» What is expected
Would you copy all lines in the data that contain the word "computer"?

» Task data
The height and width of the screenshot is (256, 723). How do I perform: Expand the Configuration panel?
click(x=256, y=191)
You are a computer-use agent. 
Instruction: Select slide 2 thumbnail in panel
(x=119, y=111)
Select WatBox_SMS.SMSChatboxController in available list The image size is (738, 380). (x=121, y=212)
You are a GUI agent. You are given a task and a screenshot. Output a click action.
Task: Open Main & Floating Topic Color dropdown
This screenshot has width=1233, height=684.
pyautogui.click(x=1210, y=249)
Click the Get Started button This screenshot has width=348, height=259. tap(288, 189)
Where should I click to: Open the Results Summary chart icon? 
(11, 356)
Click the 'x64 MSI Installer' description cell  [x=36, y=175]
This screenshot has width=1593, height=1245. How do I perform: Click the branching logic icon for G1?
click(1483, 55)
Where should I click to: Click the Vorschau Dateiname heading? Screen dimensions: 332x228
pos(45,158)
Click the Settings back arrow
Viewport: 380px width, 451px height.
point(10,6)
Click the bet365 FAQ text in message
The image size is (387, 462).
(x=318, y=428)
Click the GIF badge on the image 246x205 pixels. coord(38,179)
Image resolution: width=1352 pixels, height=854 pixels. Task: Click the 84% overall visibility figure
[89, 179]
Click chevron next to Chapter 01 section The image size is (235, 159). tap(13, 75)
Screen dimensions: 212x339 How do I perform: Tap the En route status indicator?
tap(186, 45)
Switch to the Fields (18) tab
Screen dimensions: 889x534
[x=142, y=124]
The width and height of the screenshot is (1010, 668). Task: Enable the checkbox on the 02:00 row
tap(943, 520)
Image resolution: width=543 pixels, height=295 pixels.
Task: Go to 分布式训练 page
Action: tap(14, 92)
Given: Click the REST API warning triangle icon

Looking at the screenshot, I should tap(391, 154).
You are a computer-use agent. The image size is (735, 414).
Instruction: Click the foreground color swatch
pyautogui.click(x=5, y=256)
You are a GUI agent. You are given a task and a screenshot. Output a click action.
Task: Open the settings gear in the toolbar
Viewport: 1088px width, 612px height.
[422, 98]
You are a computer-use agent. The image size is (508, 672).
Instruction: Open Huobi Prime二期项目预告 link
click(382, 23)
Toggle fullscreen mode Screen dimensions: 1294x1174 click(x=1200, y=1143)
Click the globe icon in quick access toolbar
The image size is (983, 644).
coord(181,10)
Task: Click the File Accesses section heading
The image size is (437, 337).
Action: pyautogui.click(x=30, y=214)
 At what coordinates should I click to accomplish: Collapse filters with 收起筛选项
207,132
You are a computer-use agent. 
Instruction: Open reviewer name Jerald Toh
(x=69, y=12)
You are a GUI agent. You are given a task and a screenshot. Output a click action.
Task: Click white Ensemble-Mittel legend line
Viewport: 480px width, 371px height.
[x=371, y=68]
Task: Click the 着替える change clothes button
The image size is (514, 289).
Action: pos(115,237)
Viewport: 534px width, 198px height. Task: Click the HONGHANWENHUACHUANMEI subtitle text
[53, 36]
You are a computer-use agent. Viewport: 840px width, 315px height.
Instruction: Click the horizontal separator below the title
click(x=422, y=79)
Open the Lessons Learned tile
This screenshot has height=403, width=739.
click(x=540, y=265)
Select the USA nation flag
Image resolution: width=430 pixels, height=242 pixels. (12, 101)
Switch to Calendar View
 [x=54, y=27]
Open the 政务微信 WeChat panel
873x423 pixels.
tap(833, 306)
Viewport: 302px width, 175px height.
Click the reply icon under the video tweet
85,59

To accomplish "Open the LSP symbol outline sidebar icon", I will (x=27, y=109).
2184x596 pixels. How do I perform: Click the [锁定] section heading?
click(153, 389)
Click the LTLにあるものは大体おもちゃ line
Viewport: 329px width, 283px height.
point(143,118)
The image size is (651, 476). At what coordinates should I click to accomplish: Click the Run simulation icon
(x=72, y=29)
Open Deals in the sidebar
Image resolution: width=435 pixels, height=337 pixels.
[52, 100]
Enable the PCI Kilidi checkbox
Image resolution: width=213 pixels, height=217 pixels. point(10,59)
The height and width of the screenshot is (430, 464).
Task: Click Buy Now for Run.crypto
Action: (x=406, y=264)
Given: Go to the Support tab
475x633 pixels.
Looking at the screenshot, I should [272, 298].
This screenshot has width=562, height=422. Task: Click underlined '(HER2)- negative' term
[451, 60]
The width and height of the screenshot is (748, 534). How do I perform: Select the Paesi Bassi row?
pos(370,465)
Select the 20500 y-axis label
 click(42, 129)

» Response
You are a computer-use agent. 
You are a computer-use agent. The image size is (735, 414).
You are a computer-use agent. The image size is (508, 672).
You are a computer-use agent. 
You are a computer-use agent. Viewport: 840px width, 315px height.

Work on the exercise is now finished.